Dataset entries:
▼

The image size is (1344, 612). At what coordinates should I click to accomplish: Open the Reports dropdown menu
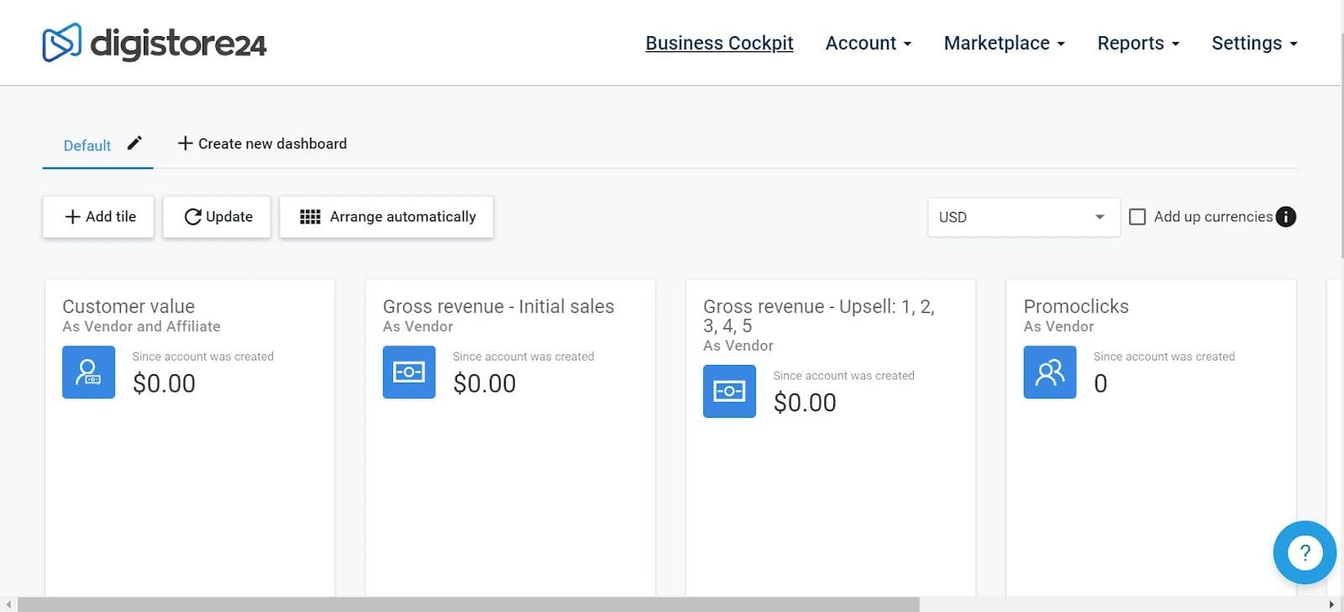click(1137, 43)
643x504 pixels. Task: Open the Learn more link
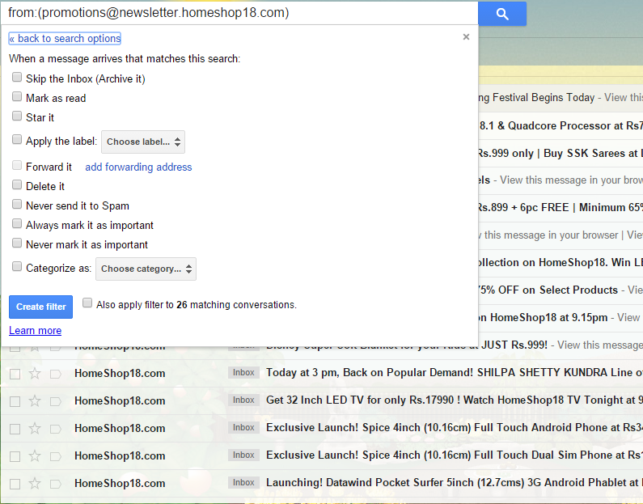35,330
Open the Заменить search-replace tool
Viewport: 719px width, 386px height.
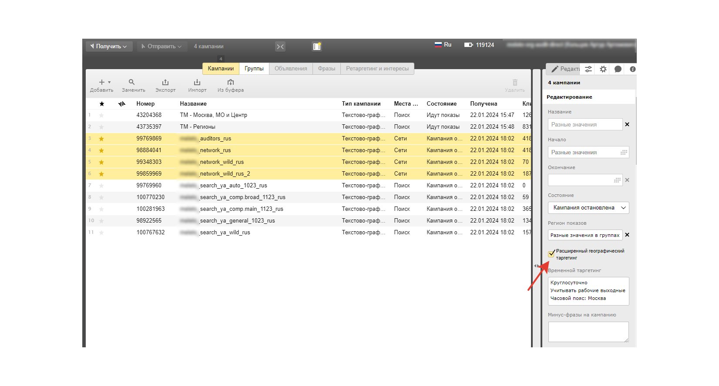pos(132,82)
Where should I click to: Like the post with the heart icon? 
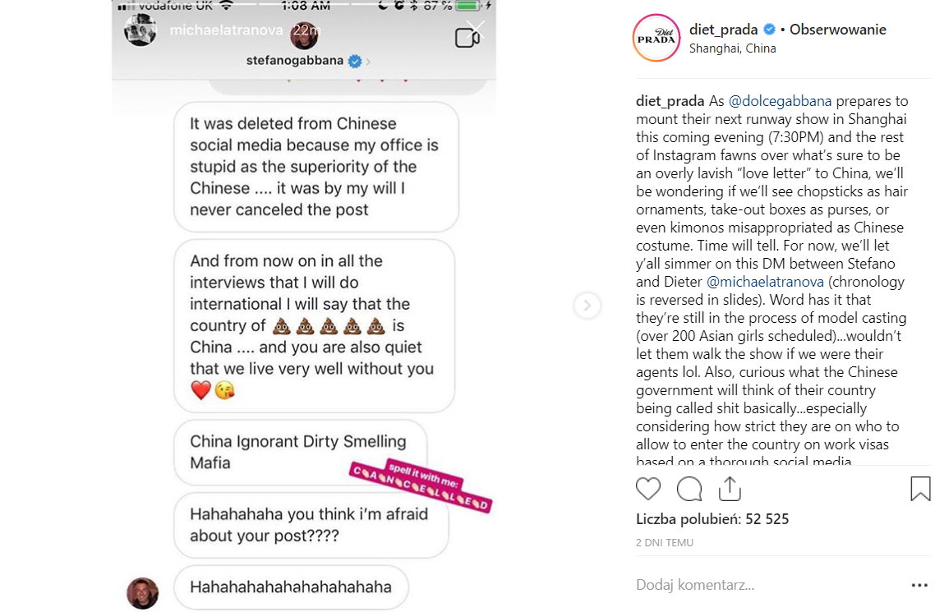click(647, 489)
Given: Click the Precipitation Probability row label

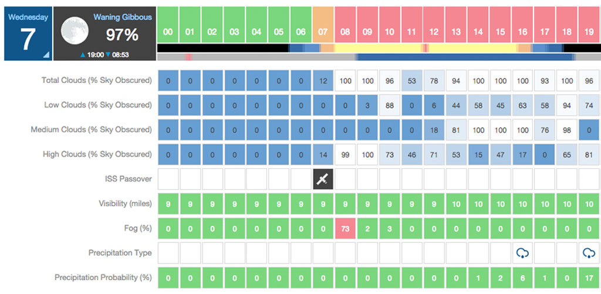Looking at the screenshot, I should (103, 278).
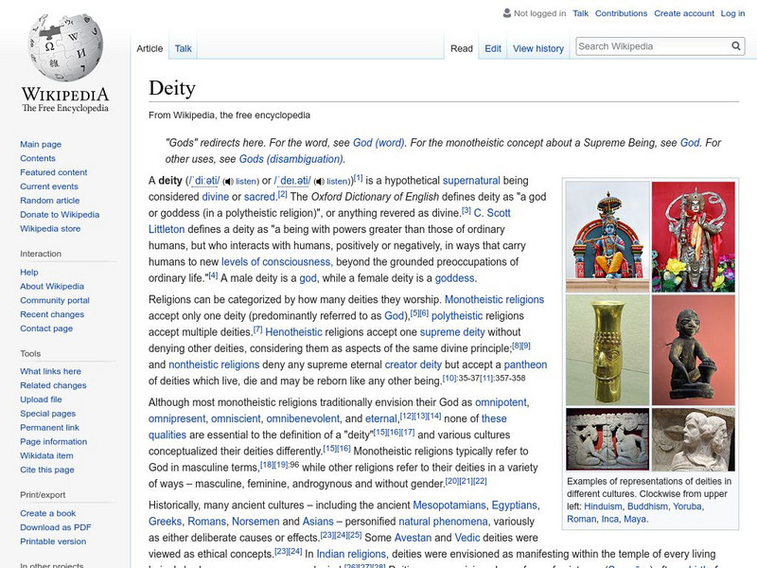757x568 pixels.
Task: Switch to the View history tab
Action: [x=538, y=47]
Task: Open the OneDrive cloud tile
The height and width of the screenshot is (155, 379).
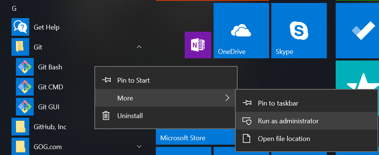Action: click(x=241, y=31)
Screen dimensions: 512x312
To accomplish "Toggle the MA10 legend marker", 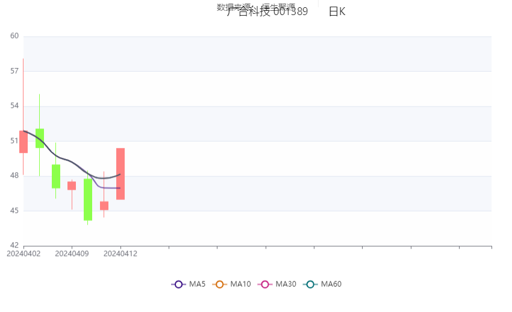I will pyautogui.click(x=219, y=284).
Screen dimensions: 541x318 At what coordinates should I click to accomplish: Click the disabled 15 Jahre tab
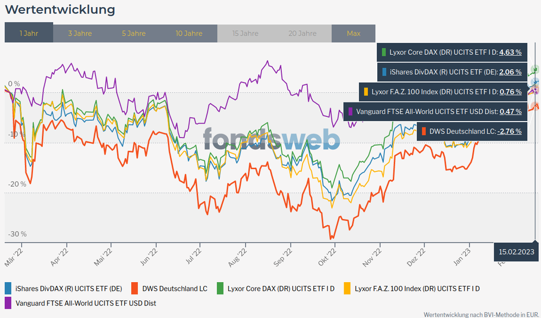(245, 33)
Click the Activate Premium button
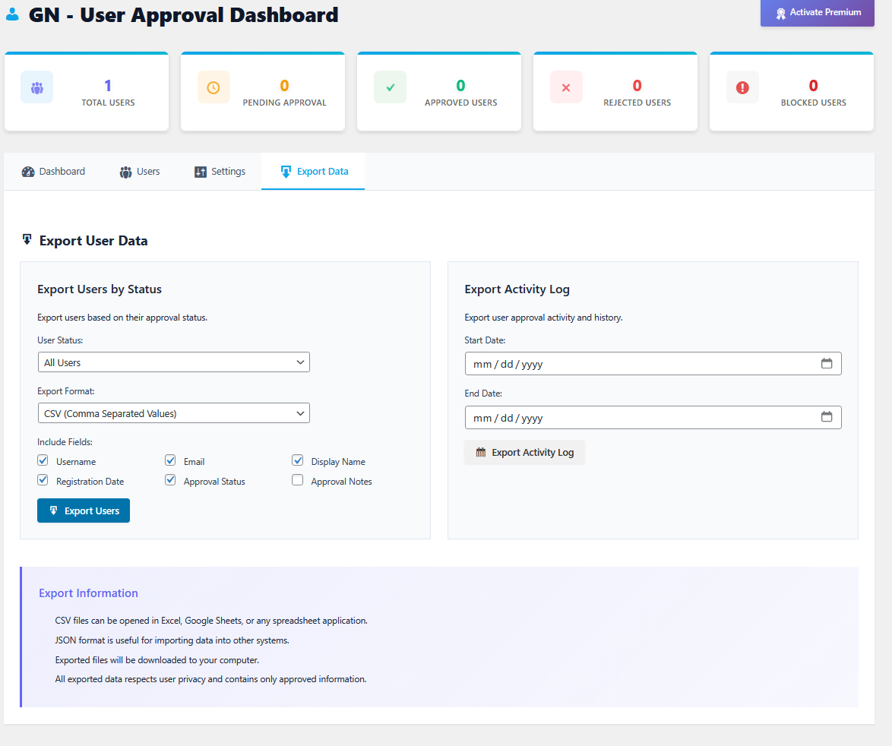 coord(817,13)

▲

Hand back the exact lines from the start of the entries to the line with "Task: Open the OneDrive cloud tile", both ends kept and pictures left out.

The image size is (1344, 612). At what coordinates should I click to accomplish: Open the Reports dropdown menu
click(1137, 43)
643x504 pixels. Task: Open the Learn more link
35,330
Open the Заменить search-replace tool
Viewport: 719px width, 386px height.
pos(132,82)
Where should I click to: Like the post with the heart icon? 
click(647, 489)
Given: Click the Precipitation Probability row label

Looking at the screenshot, I should (103, 278).
757x568 pixels.
Task: Switch to the View history tab
Action: [x=538, y=47]
Task: Open the OneDrive cloud tile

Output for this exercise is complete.